Adapted from the MD Mama blog on Boston.com.
Two years ago, only 8 percent of families who had kids age 8 or younger had a tablet. Now, 40 percent do.
That’s just one of the interesting statistics in the latest report from Common Sense Media, called “Zero to Eight: Children’s Media Use in America 2013” which gives a snapshot of how young children use media. I was struck by the statistics about mobile devices (tablets and smartphones) and kids under 8: 72 percent have used a mobile device, up from 38 percent two years ago; 38 percent of kids under 2 use mobile devices.
What does this explosion of tablet and smartphone use mean for our children?
Clearly, there are some downsides. We’ve all heard about the problems with screen time, especially in young children. It’s not good for kids to be sedentary.
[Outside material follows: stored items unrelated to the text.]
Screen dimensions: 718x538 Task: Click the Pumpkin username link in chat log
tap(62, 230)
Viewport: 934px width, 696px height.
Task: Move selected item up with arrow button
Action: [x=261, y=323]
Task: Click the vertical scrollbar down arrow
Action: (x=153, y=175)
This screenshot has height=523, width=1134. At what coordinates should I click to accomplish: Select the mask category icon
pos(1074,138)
Parents are using it as a baby sitter instead of interacting with their children — and we know that when kids watch screens instead of talking with grown-ups, their language development suffers, as can their social development. Fast-paced cartoons and other fast-paced games and programming can interfere with executive function. Recent studies suggest that overstimulation like this can lead to behavior and learning problems, including ADHD.
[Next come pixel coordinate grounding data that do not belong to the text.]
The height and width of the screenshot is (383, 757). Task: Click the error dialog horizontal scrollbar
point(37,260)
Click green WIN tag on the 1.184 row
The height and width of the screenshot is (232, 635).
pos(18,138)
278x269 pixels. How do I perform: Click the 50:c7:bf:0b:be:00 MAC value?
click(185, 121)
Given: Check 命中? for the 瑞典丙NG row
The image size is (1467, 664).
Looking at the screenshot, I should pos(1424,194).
If the numbers went up that much in two years, imagine what they will be in two more years, let alone five or 10.
The trick, then, will be to find ways to use mobile media that are good for kids. Luckily, those ways exist.
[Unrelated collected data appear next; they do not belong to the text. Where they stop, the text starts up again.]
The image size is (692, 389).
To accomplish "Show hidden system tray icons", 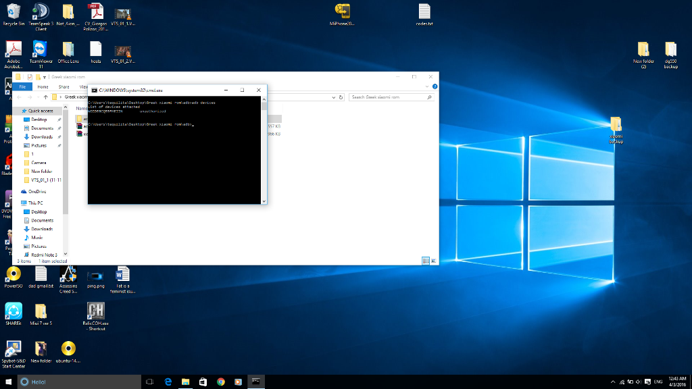I will click(x=613, y=382).
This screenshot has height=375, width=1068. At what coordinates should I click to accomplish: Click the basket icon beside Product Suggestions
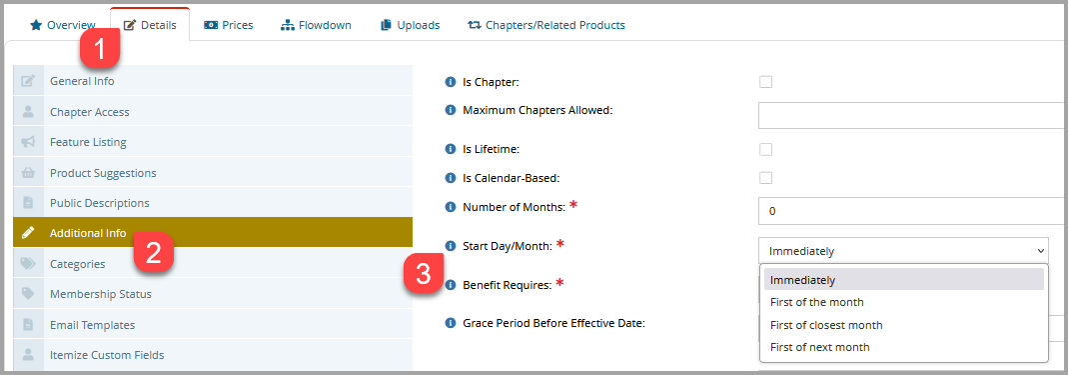click(x=28, y=172)
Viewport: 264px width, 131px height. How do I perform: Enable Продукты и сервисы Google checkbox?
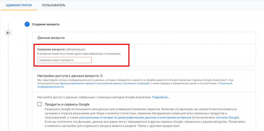[39, 104]
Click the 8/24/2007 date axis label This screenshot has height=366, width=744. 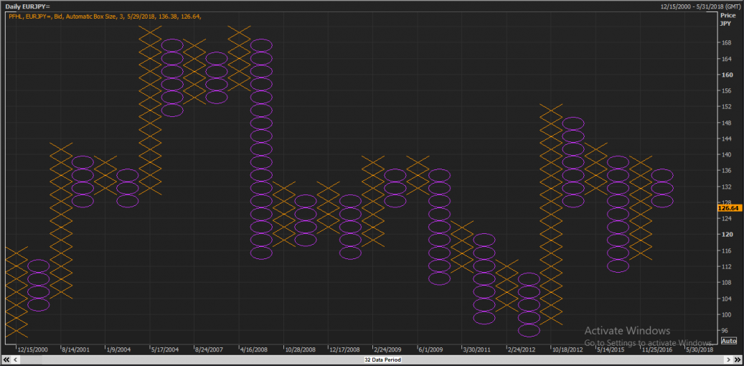210,349
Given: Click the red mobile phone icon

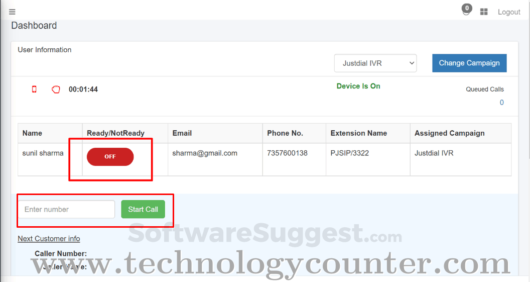Looking at the screenshot, I should 34,89.
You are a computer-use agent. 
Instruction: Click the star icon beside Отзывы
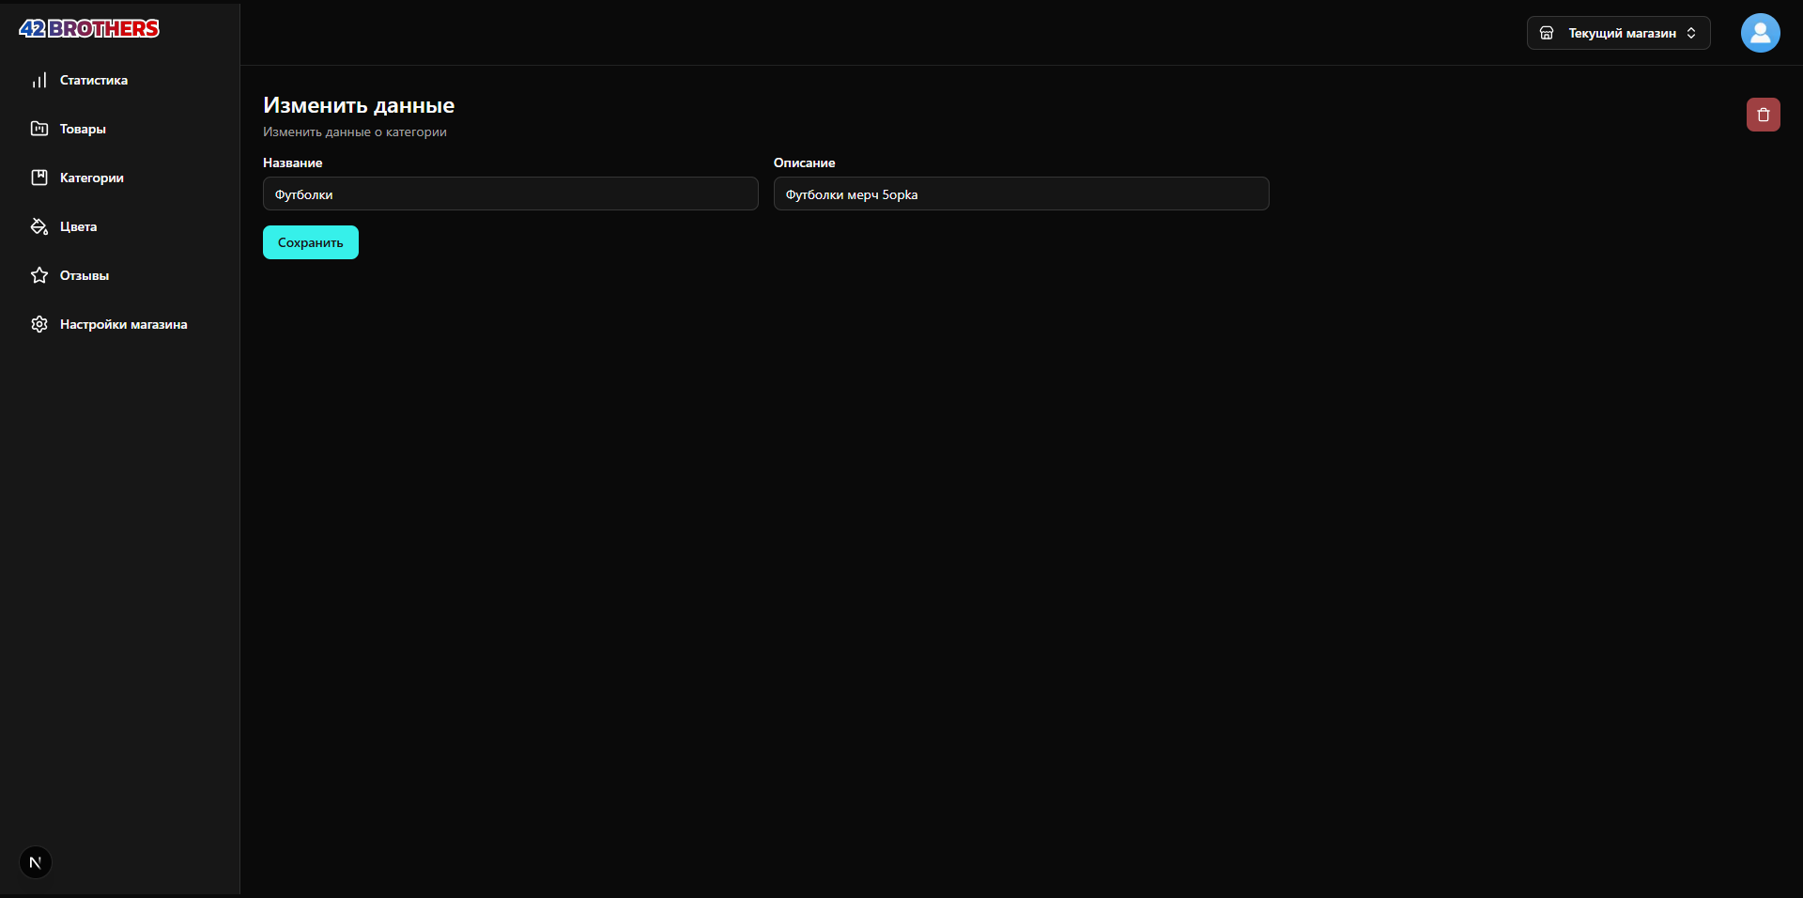point(39,276)
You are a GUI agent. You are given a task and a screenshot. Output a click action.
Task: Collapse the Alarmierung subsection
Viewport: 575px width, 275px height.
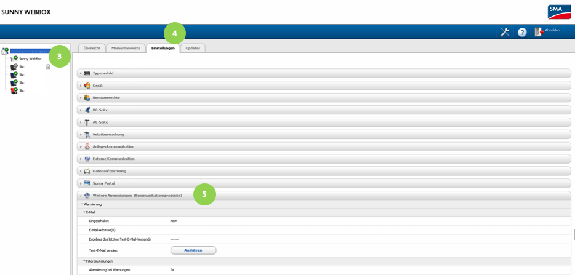coord(82,204)
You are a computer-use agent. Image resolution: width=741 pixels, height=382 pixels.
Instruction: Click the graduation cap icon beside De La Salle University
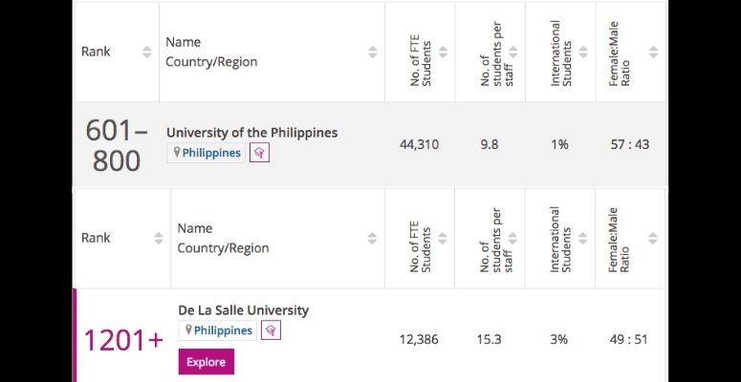click(271, 330)
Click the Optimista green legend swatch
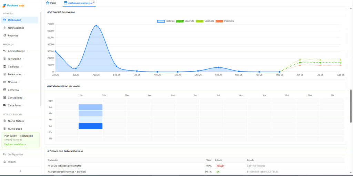 pyautogui.click(x=200, y=21)
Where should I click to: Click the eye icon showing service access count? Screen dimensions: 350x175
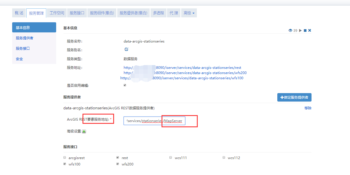point(290,30)
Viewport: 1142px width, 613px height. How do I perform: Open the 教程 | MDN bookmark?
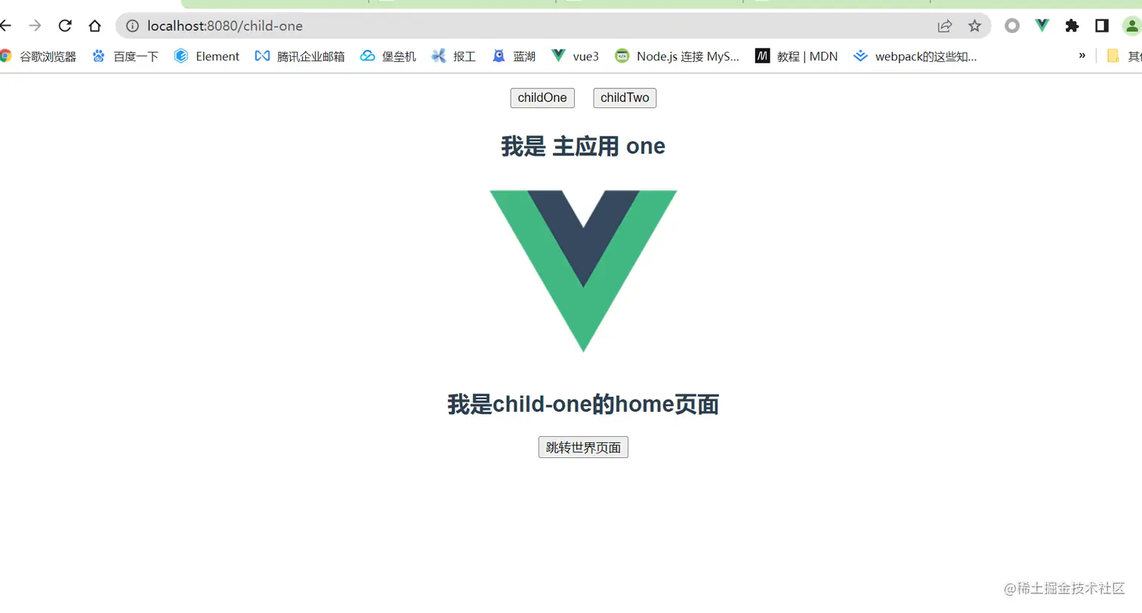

My friend and colleague Dr. Dmitri Christakis does research on child development and what we can to do support it. At the national conference of the American Academy of Pediatrics, he pointed out that unlike TV, tablets can be reactive and interactive, and can be tailored to the child. He compared a jack-in-the-box to a tablet: Because the tablet can be interactive and tailored, it won out as a better activity. It’s not as good as being read to by a parent, he said, but it has potential.
From Christakis’s research, here are ways mobile media can be a good thing:
Do it with them. Make it interactive. Kids need the back-and-forth, the conversation, the nurturing and guidance.
Choose your content wisely. Look for apps, games, videos, and other content that are age-appropriate, not fast-paced, and encourage your child to think and learn. My favorite resource for finding the best apps is Common Sense Media.
Don’t overdo it. Kids need varied activities, such as playing outside, making things, playing with toys, or playing pretend. Another study Christakis did showed better language development in kids who as toddlers played blocks with their parents.
The American Academy of Pediatrics recommends families plan a “media diet.” Just as you think about the kinds and quantities of food you feed your children, and when and where they eat it, think about the kinds and quantities of media your child uses, and when and where they use it. Media shouldn’t get in the way of exercise, school, family time, or sleep.